Login Failed on Manjaro linux session

So I’ve been using my computer all morning, I left it for lunch and when I came back it was in the login screen. As always I put the password and suddenly it says login failed, Of course maybe I put it wrong or something. I tried like 10 times and I know that that is the correct password, but for some reason I can’t nor login normally or by the tty2 command line. It tells me the same, login incorrect, but I know that that is the correct password. This is the first time I get this problem, I don’t want to

Does anyone know what can I do to enter my session? I writing this from my dual boot windows where I can login as usual.

I haven’t done much this morning, at that moment I was installing zsh for my terminal and just updated some minor packages.

Hi @eneko98, and welcome!

After having experienced that exact same thing, I have to ask, did you try again after a reboot? If not, do so.

I still don’t know why this happened or how to fix it. The way I ‘fixed’ it was by losing my temper, running out of patience and doing a reinstallation.

Yep I tried rebooting but nothing for now, I hope I don’t have to do a reinstallation cause I have many files in my Manjaro boot…

For your part, I also hope you don’t have to.

Let this be a lesson to you, and everybody else that reads this why backups is a very good and important thing to have available.

Maybe you could reset the password via a chroot session?

Alright I’ll try that, can you tell me how to reset the password? I assume you need to use a live USB and use a terminal in there.

Yes, I didn’t think of this when I had the problem. And anyway, I was not yet comfortable using a chroot environment.
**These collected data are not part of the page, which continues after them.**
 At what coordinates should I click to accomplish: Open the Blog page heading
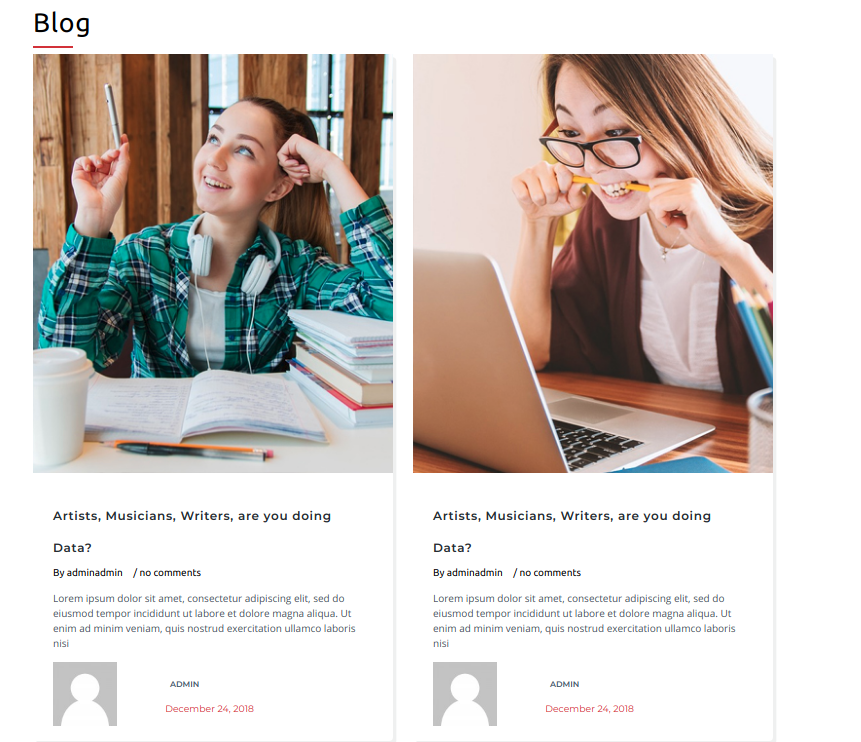pos(62,23)
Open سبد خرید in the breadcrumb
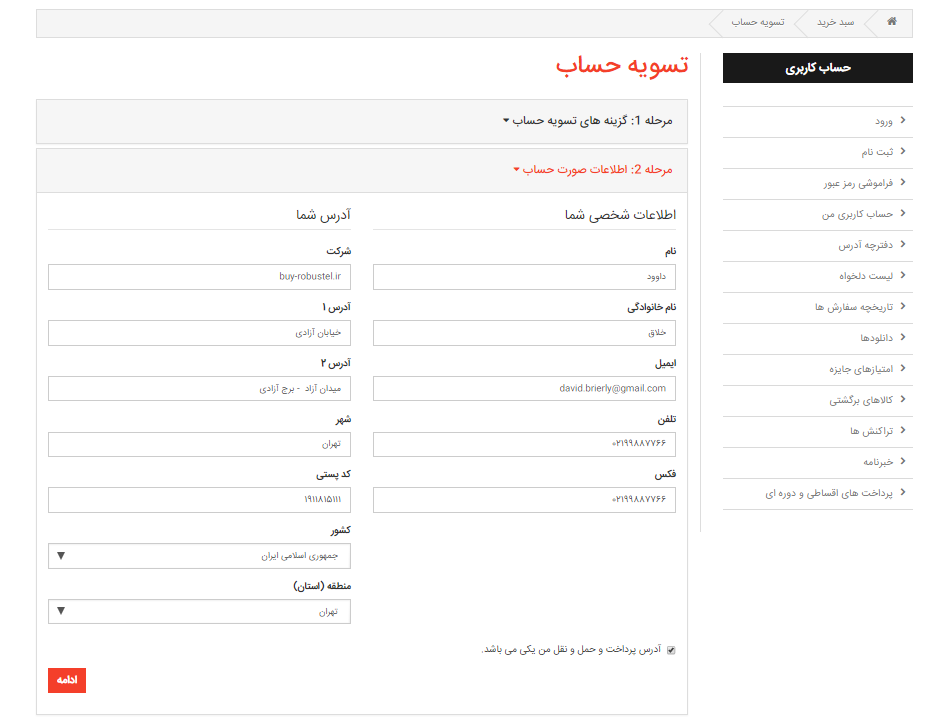The image size is (928, 717). [x=835, y=22]
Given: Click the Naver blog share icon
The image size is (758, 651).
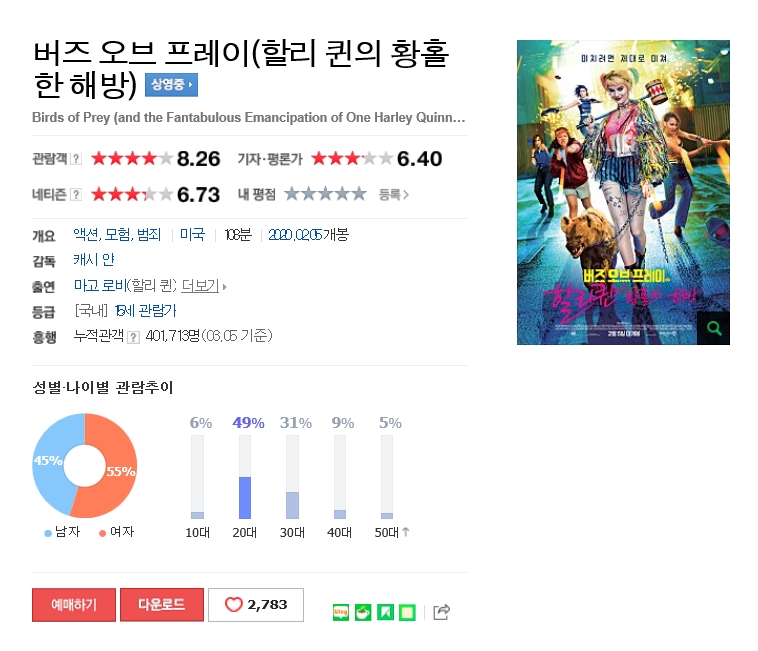Looking at the screenshot, I should (x=341, y=612).
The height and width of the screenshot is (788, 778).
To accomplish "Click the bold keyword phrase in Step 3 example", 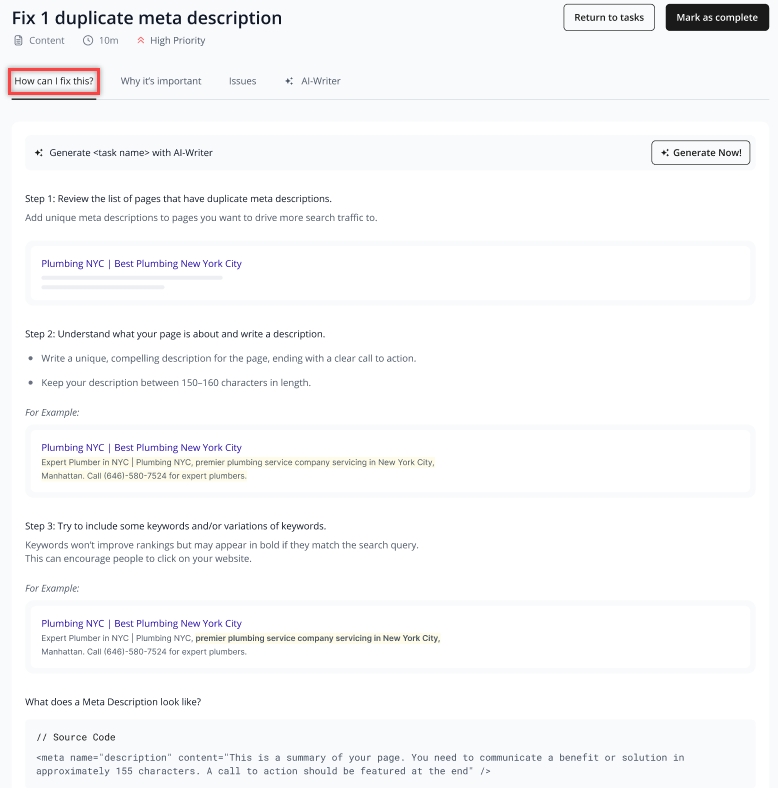I will click(318, 638).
To do this:

  1. Boor from a Live ISO and copy/write/whateveryouwannacall t to some media so that you have a live environment ISO.
  2. Once the Live environment has finished booting, open a terminal.
  3. In thee Live ISO environment, in the terminal, tun:
manjaro-chroot -a
  1. Select your Manjaro installation to enter the chroot environment.

Be careful from here on, because y6ou are now root on your actual installation.

  1. Run:
passwd <username>

Where <username> is the username of your system.
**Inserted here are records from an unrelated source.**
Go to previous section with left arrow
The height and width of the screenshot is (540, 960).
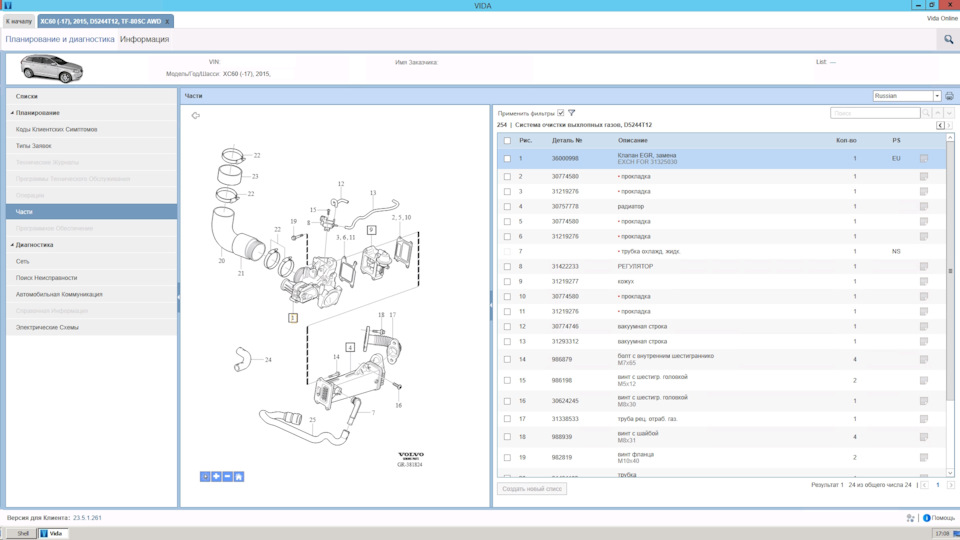(x=940, y=125)

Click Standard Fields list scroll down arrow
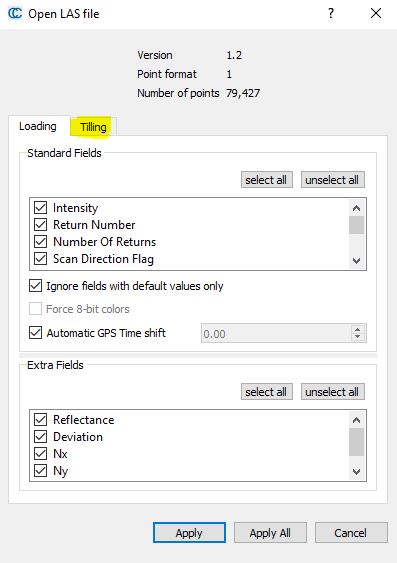[356, 261]
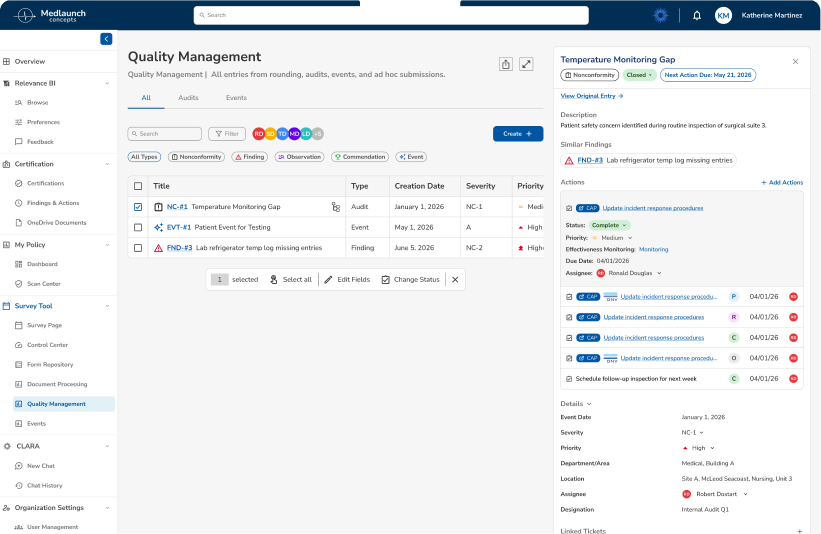Image resolution: width=821 pixels, height=534 pixels.
Task: Open the notifications bell
Action: (697, 16)
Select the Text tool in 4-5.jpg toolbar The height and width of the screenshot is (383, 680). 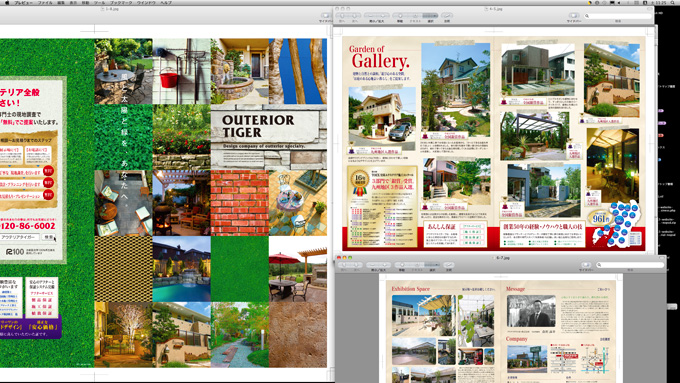click(415, 16)
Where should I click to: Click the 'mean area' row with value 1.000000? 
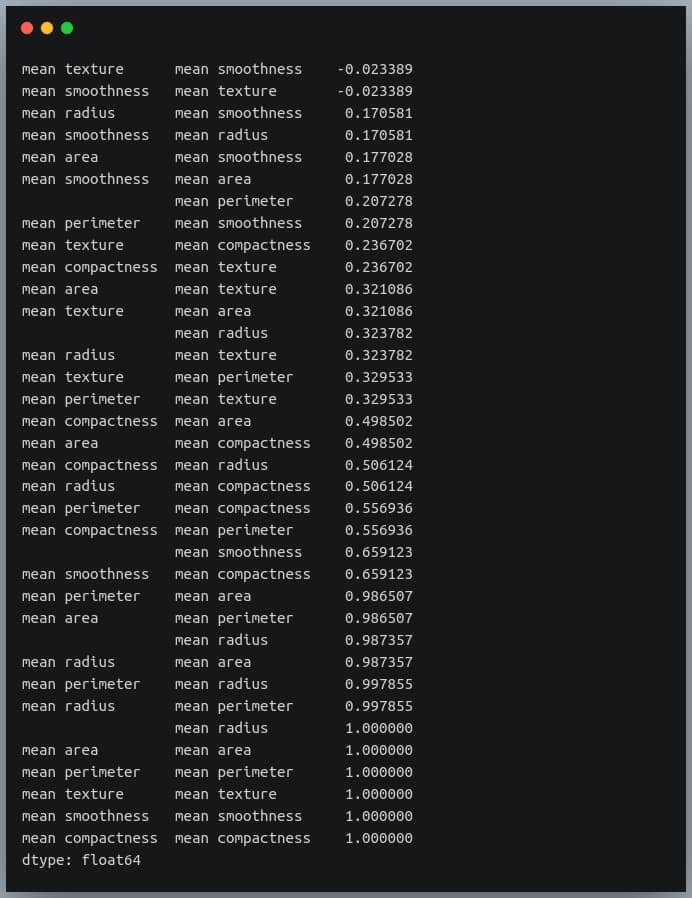pos(60,750)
  1. Follow the prompts. When done and wishing to exit the chroot environment, enter
exit

and close the terminal:

exit
  1. Hold your breath, your thumbs, say a little prayer, and reboot.

In all theory, it should work now. If it does, feel free to heap thee praise on. If not, well, then it wasn’t me and I’m totally innocent.

Really hope this helps!

What should I do now? Just go with my username and passwdpasswd?

From here on further, AFAIK.

Yep, I tried it. i got into the chroot, changed the password successfully but when I got into my session nothing changed, it still says login failed. Seems like I’ll have to install manjaro again, I saw that I can take my files from the live USB back so I’ll install it again… Thank you for your help!

Sorry then, and you’re welcome!

Wish I knew what causes this…

I am no expert in chroot, but maybe you could create a new user from within chroot and then try logging in there. If it works, it might be better than doing a reinstall :sweat_smile:.

This might work, although I haven’t tested it.

If it’s a system-wide thing, there exists the chance that it won’t. But, as I said, I haven’t done it, so wouldn’t know.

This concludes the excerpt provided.